Cloud porn: Watch as a swirl of clouds materializes into a beautiful, nearly perfect circle

By Tom Yulsman | May 29, 2018 12:53 pm

A striking circle of clouds with a bullseye center is seen over Asia in a high-resolution satellite image, and an animation of multiple images

NASA's Terra satellite captured this image of a circular swirl of clouds over Lake Balkhash in eastern Kazakhstan on May 22, 2018. (Source: NASA Worldview)

NASA’s Terra satellite captured this image of a circular swirl of clouds over Lake Balkhash in eastern Kazakhstan on May 22, 2018. (Source: NASA Worldview)

We’re accustomed to seeing satellite images of clouds organized in big swirly circles. They are, of course, called cyclones.
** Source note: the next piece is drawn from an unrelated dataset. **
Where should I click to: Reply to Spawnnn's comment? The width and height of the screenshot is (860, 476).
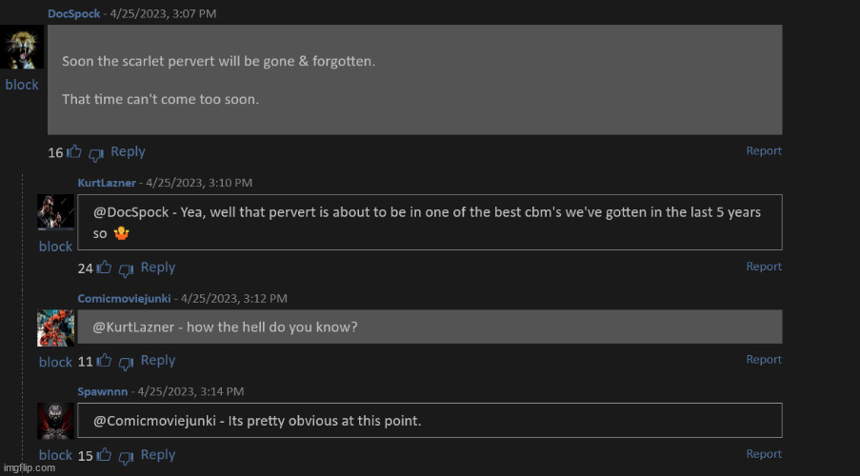pos(158,455)
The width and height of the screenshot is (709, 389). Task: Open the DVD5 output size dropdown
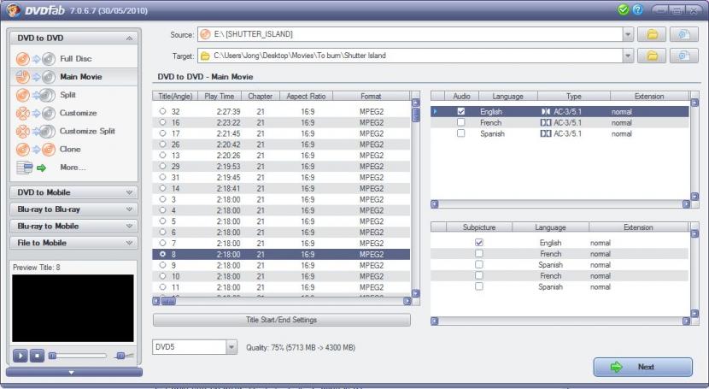(231, 347)
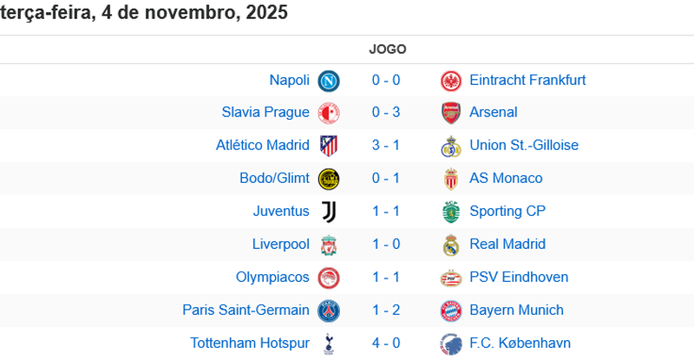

And, in fact, as I’m writing this post, one of these — Subtropical Depression Alberto — is looking quite impressive in all its swirly glory as it spins over Alabama.

But until I spotted the satellite image above in a story on NASA’s Earth Observatory site, I don’t believe I’ve ever seen clouds organize themselves into an almost perfect circle — let alone with a bullseye at the center.

The MODIS instrument on the space agency’s Terra satellite spotted the circular swirl of clouds as it drifted over Lake Balkhash in eastern Kazakhstan on May 22nd. According to NASA, the evidence suggests that “a few hours before Terra MODIS acquired the image, the circular feature was linked to an area of convection to the southwest over the western Tien Shan mountains.” Then…

Cyclonic wind flow drew the clouds into the circular pattern, which had a radius of roughly 200 kilometers (100 miles)—small enough that meteorologists would classify it as a mesoscale feature. In contrast, synoptic scale features have horizontal lengths greater than 1,000 kilometers, while microscale features have widths less than 1 kilometer.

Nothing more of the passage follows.